| Exercise details |
From the records below, output exactly the lines starting at the line with "Task: Click the transformer" and ending at the line with "Click the external link icon beside EU CosIng", both of them included, but no pictures.

────────

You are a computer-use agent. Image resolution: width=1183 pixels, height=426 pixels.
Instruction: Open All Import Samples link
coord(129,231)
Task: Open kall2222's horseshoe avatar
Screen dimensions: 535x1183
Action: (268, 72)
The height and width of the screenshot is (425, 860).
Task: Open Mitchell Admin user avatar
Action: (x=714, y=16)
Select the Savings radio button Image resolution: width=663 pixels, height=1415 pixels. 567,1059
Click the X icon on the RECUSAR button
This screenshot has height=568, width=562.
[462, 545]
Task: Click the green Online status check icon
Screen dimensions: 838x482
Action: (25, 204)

────────

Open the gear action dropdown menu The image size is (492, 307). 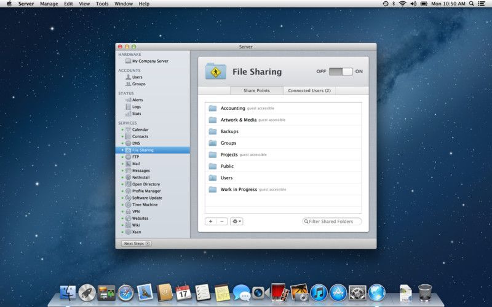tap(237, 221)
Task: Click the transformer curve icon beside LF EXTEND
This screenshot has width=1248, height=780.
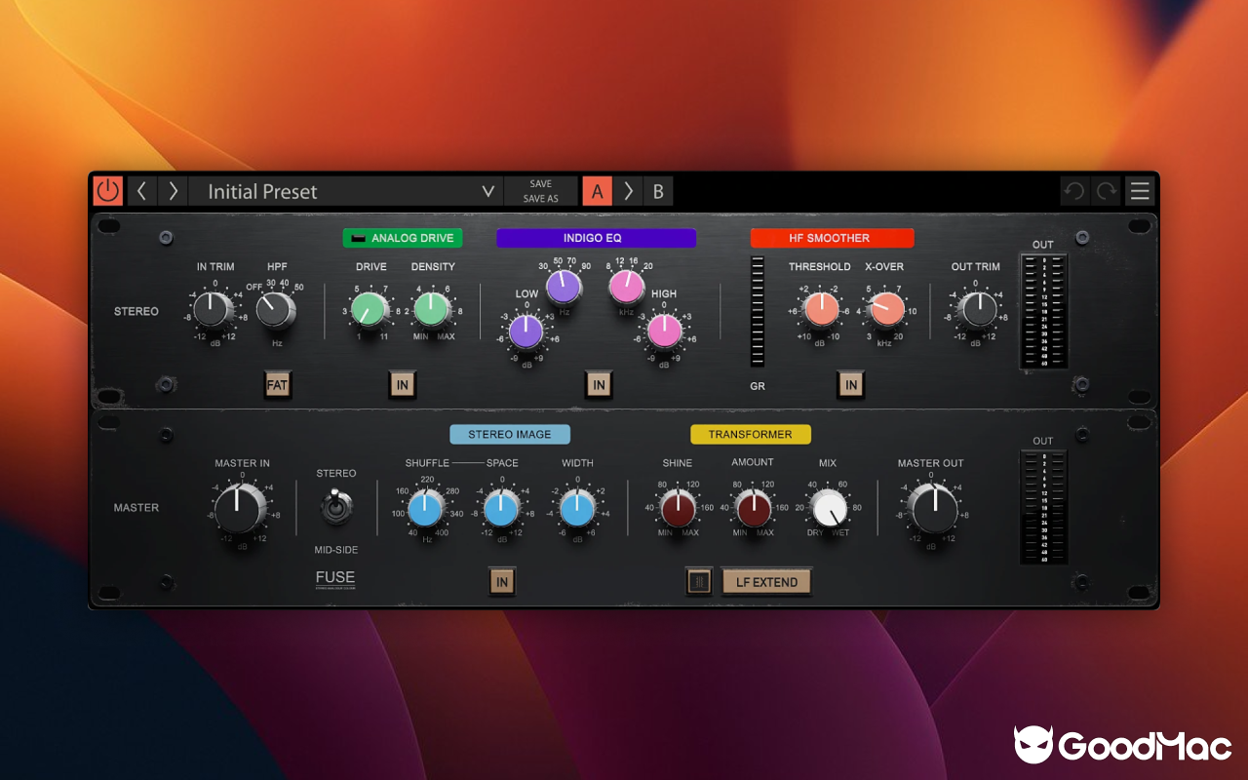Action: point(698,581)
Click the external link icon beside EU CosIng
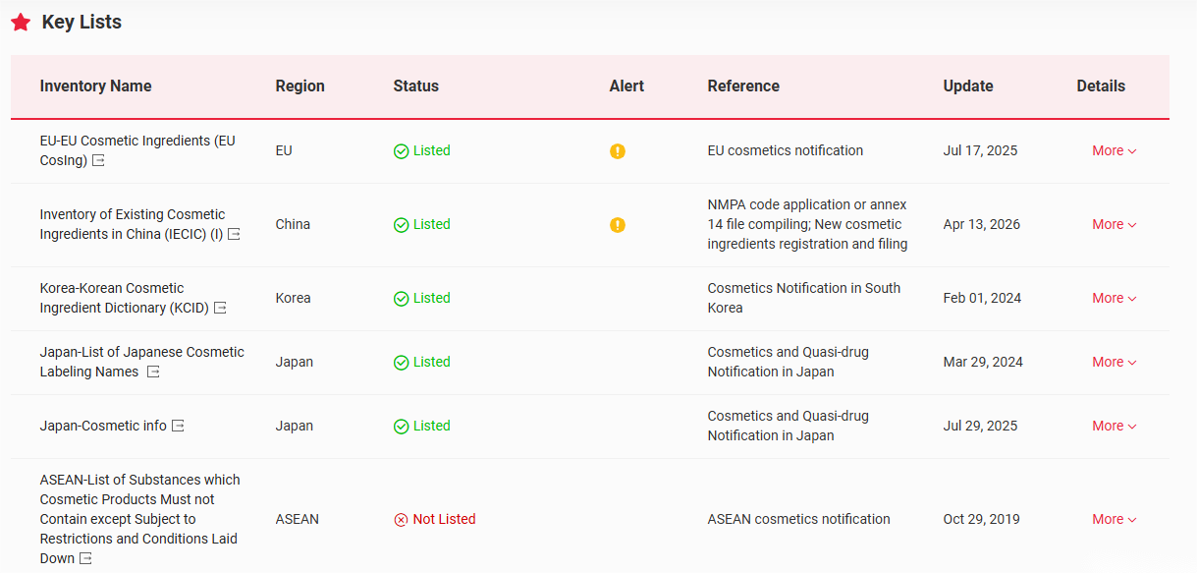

────────

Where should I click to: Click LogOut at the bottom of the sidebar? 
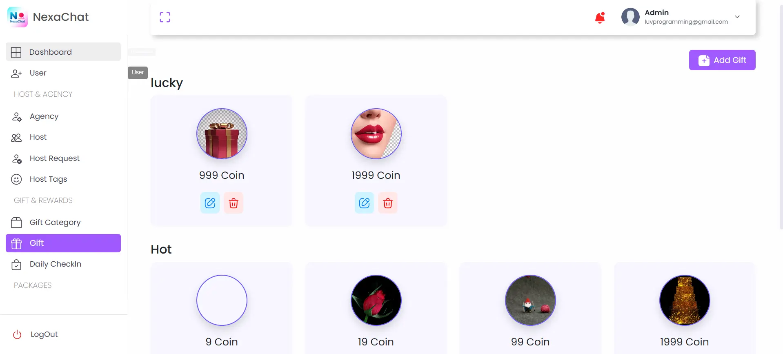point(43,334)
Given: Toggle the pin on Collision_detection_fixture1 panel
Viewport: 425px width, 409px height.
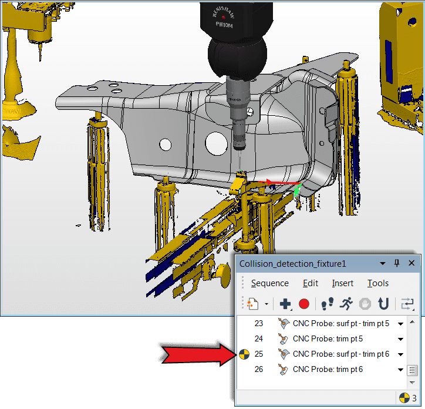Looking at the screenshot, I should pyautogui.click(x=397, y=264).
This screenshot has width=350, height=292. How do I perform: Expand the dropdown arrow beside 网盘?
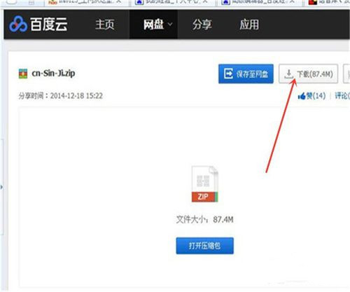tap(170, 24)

────────

| Result of this task |
Task: Click the transformer curve icon beside LF EXTEND
This screenshot has width=1248, height=780.
Action: point(698,581)
Click the external link icon beside EU CosIng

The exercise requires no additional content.